◆ **DATA RECORDS**:

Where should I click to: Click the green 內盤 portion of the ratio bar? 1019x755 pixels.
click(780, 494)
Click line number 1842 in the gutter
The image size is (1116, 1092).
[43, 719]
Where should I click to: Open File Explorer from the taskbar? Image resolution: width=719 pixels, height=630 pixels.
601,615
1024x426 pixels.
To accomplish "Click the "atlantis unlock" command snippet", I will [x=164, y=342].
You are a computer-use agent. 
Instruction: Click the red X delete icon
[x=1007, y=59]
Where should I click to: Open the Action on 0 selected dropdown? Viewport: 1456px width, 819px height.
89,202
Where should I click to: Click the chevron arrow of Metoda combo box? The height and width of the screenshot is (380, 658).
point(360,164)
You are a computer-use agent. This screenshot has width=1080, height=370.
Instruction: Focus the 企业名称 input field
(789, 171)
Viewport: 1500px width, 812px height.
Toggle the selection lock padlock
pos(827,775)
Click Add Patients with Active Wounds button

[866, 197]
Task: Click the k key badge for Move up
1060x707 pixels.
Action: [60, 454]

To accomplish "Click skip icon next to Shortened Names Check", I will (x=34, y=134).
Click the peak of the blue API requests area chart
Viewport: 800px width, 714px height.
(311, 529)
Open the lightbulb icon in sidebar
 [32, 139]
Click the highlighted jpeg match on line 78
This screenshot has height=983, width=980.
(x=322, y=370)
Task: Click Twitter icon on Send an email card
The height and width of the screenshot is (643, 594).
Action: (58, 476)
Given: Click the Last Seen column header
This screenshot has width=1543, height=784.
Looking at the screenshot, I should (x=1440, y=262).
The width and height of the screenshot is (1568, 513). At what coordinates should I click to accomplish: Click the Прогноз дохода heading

◆ **WHAT NEEDS TO BE DONE**: What lines in the listing contain "agent"? Copy them all.

◆ **ANSWER BOX**:
You are a computer-use agent. 
You are a computer-use agent. This screenshot has width=1080, height=370.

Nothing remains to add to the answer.